====== WORKING DATA
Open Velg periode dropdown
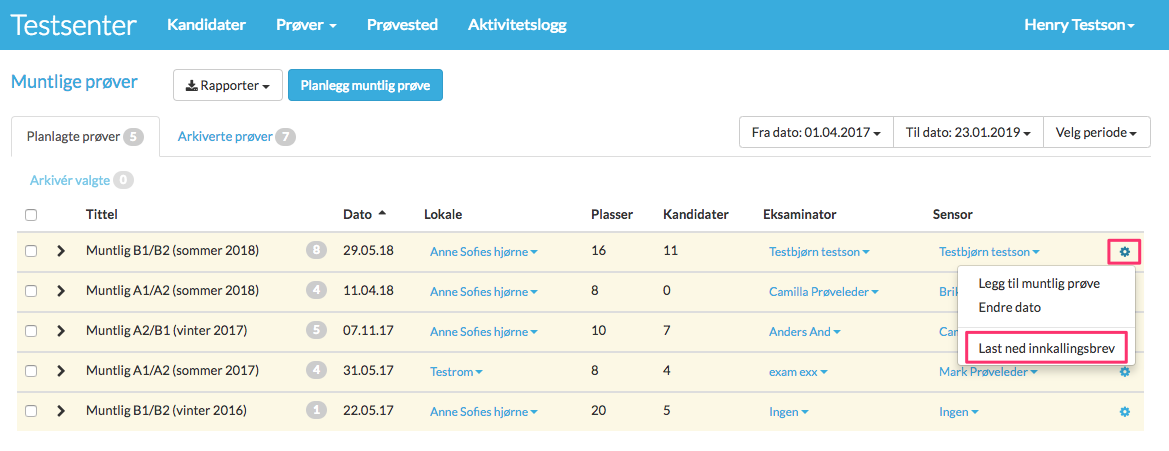The height and width of the screenshot is (451, 1169). point(1097,133)

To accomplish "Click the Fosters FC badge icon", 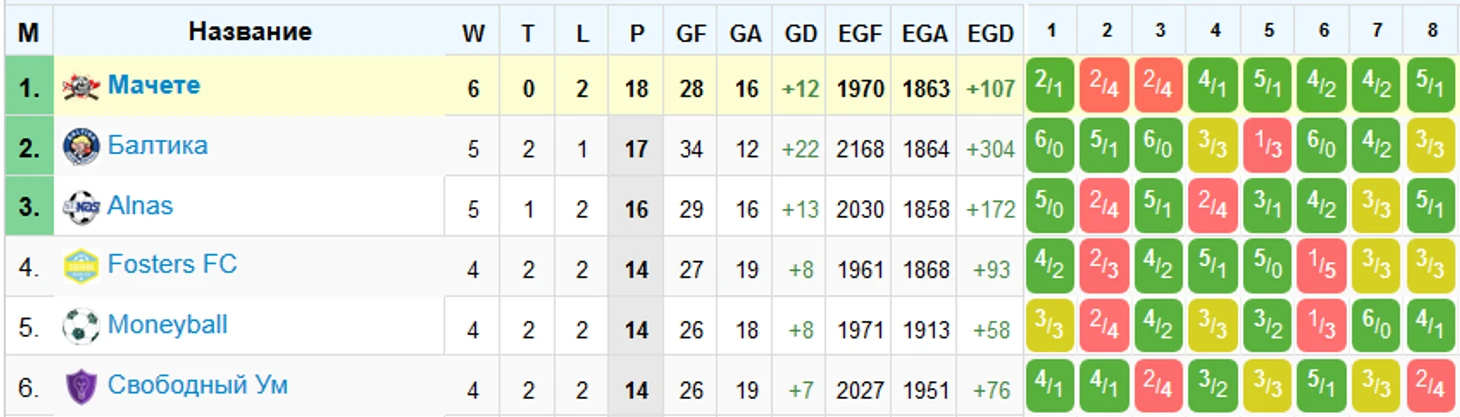I will tap(81, 267).
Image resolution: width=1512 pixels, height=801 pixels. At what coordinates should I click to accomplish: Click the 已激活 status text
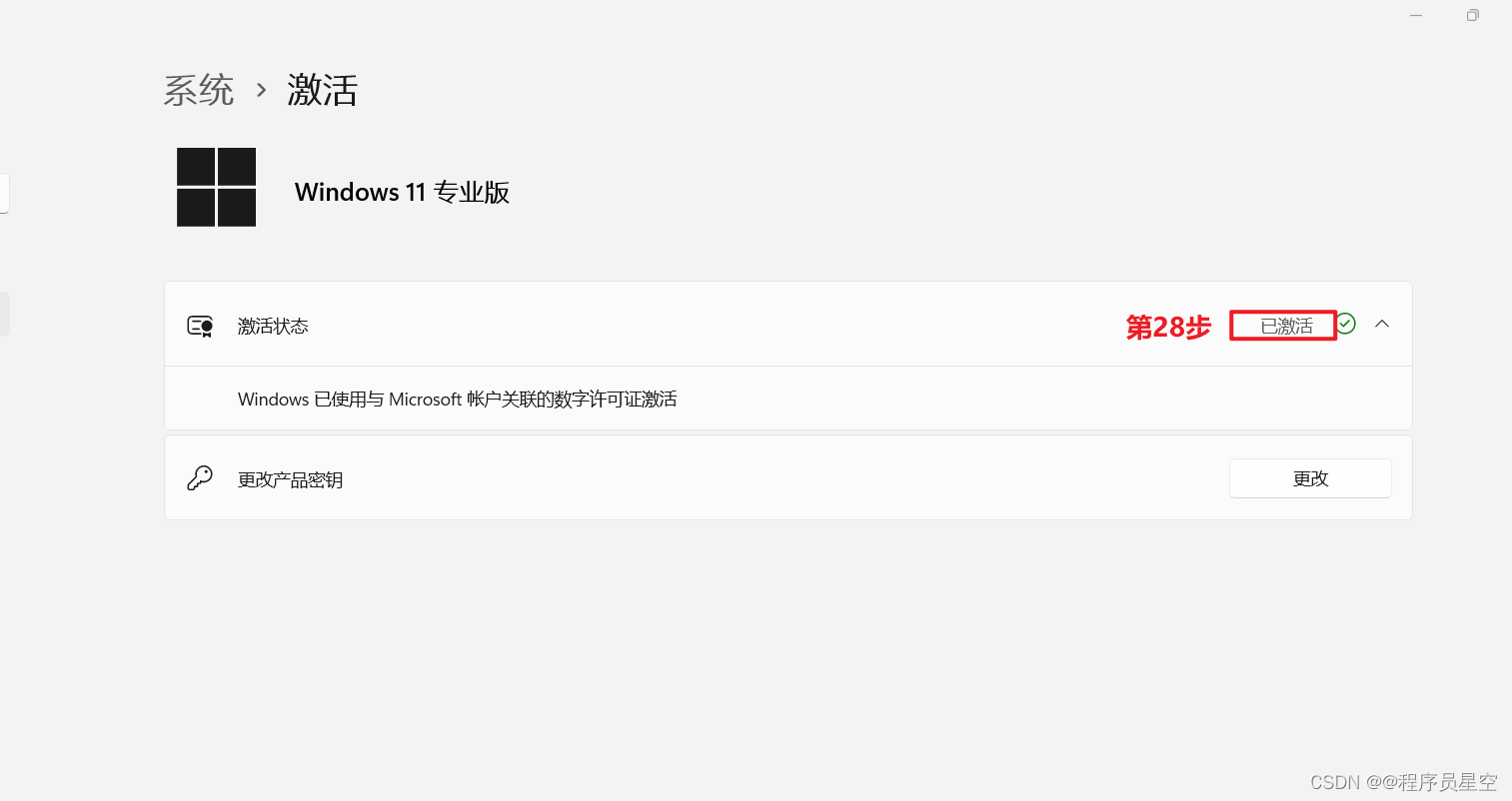coord(1286,326)
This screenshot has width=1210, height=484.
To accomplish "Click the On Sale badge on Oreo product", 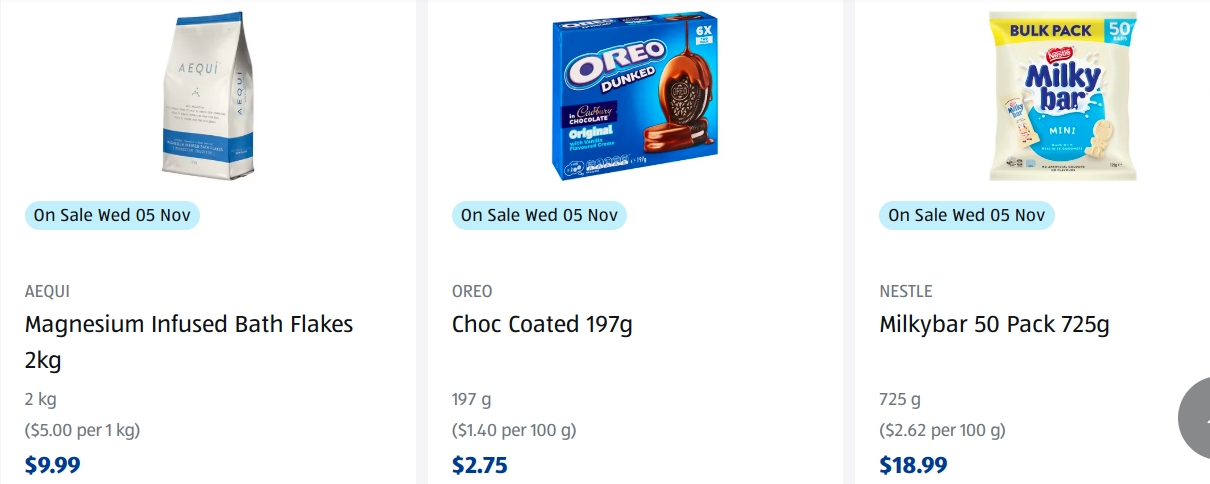I will 539,215.
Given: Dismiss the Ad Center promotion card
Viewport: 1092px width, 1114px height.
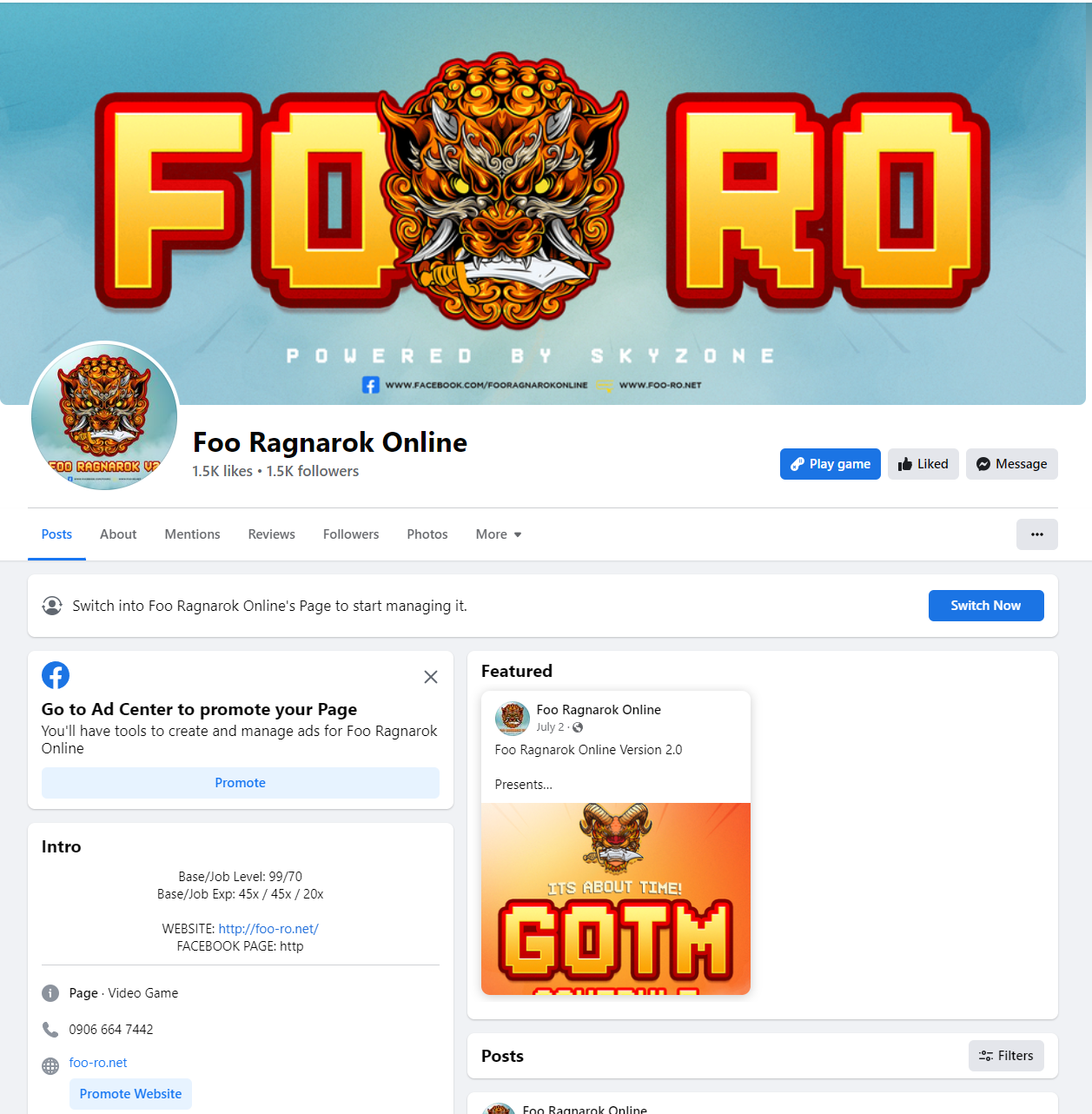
============
_WHAT THE TASK REQUIRES_
Starting at the line containing "Given: Dismiss the Ad Center promotion card" and ending at the close of the material, rewrite those lines with "promotion card" changed to "promo banner" and all else left as is. Omit the pictures from your answer.

_OUTPUT BELOW_
Given: Dismiss the Ad Center promo banner
Viewport: 1092px width, 1114px height.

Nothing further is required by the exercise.